Yogyakarta, 13 Maret 2019—Pengembangan hukum dan politik di ASEAN dinilai perlu dibarengi dengan pengembangan integrasi nilai dan identitas. “Pengembangan hukum, institusi dan politik di ASEAN harus berbarengan dengan pengembangan rasa ‘kekitaan’ masyarakat ASEAN,” ujar Sekretaris Direktorat Jendral Kerja Sama ASEAN Kementrian Luar Negeri Republik Indonesia, Vedi Kurnia Buana dalam kapasitasnya sebagai pembicara kunci dalam International Conference on ASEAN Studies (ICONAS) 2019 dengan tema “Rethinking Law, Institution, and Politics in Advancing Partnership for Sustainable ASEAN Community.”Kedua hal tersebut menurutnya menjadi kunci untuk menjaga kesatuan, sentralitas dan keberlangsungan ASEAN sebagai sebuah organisasi regional. Sentralitas ASEAN menjadi penting ditengah perubahan konstelasi geopolitik dan geo-ekonomi kawasan Indo-Pasifik.“ASEAN berada di kawasan Indo-Pasifik yang sekarang menjadi medan pengaruh kekuatan besar dunia,” tuturmya.

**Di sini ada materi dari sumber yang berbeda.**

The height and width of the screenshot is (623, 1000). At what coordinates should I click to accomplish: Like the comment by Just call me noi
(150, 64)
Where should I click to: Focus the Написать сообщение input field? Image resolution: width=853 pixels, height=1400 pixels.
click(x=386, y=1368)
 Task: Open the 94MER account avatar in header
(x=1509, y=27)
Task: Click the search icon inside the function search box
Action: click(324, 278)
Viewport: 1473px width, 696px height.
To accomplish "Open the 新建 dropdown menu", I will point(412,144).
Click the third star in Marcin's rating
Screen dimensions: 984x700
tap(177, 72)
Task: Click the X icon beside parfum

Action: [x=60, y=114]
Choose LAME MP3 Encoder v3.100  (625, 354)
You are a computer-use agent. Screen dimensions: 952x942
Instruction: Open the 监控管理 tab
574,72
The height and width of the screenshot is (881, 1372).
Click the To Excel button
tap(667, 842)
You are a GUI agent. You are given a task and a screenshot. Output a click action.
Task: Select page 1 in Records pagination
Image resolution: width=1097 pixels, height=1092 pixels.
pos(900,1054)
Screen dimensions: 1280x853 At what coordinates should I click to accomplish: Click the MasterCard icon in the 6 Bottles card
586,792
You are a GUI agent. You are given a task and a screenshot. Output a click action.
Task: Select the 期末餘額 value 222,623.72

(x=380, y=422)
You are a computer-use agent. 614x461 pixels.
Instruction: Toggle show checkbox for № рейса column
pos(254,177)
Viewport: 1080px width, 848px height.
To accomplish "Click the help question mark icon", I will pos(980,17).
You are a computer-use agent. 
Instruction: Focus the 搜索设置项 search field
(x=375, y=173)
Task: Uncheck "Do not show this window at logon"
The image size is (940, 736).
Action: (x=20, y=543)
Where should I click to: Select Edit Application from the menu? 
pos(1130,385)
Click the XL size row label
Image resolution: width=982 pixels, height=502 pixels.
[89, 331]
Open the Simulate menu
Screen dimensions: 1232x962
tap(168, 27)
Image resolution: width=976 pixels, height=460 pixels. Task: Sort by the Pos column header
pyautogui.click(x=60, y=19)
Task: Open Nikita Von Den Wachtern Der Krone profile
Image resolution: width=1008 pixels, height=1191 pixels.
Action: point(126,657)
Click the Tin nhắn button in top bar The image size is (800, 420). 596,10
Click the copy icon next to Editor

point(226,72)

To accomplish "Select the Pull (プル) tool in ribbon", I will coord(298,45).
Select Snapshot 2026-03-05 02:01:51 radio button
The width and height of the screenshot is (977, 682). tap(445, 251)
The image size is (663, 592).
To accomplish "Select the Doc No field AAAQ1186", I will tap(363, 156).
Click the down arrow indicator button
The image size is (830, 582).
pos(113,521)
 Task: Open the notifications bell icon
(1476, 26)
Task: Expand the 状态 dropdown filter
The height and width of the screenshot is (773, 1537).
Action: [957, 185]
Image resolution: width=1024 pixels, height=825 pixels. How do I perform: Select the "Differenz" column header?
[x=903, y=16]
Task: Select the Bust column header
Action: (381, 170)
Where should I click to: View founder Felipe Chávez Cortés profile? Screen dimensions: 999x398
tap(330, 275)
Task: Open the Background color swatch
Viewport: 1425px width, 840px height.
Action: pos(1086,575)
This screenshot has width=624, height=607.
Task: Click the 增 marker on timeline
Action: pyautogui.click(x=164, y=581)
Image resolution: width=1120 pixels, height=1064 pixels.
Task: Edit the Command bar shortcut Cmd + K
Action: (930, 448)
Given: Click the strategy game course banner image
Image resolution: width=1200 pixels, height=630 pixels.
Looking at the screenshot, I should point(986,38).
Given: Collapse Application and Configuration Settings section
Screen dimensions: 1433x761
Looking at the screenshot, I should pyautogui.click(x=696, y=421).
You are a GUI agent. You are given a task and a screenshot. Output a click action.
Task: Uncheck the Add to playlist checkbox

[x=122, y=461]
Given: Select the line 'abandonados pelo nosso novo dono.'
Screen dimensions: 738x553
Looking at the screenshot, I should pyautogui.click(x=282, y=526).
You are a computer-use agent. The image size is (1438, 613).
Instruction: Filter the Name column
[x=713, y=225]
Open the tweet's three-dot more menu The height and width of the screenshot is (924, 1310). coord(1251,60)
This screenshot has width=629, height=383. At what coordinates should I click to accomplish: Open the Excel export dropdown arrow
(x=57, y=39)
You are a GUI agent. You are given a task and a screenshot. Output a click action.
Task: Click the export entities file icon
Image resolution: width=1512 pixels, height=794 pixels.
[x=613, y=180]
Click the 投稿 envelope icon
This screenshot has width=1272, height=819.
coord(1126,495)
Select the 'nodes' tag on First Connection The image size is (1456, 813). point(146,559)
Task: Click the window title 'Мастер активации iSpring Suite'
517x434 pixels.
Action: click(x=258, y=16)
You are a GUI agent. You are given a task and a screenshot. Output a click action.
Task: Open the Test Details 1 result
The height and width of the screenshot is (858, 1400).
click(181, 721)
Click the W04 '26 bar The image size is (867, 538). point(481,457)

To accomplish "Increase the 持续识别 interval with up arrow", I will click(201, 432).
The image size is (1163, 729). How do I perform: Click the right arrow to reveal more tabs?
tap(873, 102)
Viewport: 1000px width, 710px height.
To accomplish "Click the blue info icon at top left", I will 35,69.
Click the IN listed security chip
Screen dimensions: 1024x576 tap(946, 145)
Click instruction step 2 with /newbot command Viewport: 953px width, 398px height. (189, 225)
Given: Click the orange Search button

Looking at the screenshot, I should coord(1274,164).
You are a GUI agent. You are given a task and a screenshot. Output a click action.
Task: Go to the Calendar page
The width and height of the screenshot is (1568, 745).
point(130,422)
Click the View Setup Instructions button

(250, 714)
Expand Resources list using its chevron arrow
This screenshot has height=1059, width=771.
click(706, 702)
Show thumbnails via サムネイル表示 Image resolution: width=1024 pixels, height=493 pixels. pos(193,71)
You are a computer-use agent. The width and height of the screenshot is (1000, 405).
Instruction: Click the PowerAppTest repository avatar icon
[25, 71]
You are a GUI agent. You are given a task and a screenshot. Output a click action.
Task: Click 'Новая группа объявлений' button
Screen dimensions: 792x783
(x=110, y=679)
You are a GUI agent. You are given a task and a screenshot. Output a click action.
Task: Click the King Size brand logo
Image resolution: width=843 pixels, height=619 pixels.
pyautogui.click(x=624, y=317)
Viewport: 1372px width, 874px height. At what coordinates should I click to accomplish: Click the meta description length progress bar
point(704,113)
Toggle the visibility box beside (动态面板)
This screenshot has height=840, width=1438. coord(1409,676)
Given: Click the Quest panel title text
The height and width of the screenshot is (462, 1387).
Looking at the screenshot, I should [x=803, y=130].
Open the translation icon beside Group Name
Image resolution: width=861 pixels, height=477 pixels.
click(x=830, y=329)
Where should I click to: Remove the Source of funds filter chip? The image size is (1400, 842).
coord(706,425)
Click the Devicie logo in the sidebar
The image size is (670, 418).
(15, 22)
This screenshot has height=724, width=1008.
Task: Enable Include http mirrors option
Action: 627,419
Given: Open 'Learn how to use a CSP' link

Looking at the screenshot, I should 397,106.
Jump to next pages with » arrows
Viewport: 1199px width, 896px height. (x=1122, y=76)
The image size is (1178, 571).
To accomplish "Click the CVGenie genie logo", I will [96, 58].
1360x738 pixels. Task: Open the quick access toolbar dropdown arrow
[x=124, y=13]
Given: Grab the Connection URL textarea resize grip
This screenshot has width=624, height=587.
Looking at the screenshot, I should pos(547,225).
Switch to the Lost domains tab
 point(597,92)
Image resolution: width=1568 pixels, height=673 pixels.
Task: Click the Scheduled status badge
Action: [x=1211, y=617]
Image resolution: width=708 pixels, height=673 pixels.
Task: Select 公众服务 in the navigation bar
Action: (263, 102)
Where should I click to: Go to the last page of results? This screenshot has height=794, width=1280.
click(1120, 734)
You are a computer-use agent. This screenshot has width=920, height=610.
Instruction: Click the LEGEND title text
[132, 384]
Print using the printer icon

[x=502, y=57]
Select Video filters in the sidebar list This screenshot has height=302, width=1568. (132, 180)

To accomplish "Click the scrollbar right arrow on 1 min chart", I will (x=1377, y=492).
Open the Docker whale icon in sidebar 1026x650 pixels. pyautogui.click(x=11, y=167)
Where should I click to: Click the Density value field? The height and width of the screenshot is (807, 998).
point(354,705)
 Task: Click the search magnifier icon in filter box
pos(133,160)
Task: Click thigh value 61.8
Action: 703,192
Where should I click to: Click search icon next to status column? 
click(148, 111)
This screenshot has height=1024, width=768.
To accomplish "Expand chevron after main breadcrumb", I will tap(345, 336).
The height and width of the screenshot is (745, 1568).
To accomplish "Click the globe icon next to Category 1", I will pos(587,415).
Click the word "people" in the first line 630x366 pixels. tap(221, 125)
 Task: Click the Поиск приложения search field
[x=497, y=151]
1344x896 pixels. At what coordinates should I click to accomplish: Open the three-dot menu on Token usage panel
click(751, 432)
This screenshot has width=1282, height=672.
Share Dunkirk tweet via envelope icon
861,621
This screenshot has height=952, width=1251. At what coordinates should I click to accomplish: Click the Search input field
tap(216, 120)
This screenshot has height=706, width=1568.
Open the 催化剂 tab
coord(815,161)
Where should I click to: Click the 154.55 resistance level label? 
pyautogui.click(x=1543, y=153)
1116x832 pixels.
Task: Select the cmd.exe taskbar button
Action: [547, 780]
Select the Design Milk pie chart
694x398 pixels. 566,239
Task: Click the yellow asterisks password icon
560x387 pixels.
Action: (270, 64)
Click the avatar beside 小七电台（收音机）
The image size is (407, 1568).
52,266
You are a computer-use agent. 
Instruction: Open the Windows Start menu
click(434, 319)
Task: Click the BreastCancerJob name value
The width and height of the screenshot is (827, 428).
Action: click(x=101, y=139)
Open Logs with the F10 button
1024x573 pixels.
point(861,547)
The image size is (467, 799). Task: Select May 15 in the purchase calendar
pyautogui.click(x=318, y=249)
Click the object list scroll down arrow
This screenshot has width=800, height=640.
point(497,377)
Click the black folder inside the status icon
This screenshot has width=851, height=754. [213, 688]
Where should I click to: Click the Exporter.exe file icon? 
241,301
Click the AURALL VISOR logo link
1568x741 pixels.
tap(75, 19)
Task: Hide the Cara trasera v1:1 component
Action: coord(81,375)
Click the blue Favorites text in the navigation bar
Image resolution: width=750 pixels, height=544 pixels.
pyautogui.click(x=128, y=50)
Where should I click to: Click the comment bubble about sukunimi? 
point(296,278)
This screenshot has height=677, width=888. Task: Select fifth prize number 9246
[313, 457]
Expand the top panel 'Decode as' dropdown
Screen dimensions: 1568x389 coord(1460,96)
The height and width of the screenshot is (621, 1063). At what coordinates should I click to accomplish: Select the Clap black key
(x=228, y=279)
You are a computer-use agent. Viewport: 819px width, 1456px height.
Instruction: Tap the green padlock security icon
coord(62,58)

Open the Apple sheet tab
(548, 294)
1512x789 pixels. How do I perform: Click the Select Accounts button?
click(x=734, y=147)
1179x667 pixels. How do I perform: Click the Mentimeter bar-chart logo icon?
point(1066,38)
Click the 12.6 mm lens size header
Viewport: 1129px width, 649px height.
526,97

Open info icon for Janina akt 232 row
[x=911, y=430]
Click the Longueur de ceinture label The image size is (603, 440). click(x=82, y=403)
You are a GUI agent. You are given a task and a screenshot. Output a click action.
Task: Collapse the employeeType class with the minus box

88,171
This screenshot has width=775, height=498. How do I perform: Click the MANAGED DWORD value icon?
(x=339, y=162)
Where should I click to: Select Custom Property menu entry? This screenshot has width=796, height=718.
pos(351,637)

Untuk itu perlunya integrasi nilai dan norma bersamaan dengan penguatan hukum dan politik dalam organisasi ASEAN demi mengarungi arus tarik menarik antar kekuatan besar di kawasan tersebut. ASEAN sendiri masih menjadi prioritas kebijakan politik luar negeri Indonesia, terlebih dengan semakin pentingnya organisasi tersebut dalam politik internasional masa kini.
Sementara itu, Duta Besar Misi Jepang untuk ASEAN, H.E., Kazuo Sunaga, menjabarkan kebijakan politik luar negeri Jepang terkait ASEAN dalam “Free and Open Indo-Pasific Strategy” atau FOIP. Kebijakan tersebut menempatkan ASEAN sebagai kunci penting dalam membangun kerjasama antara benua Asia dan Afrika.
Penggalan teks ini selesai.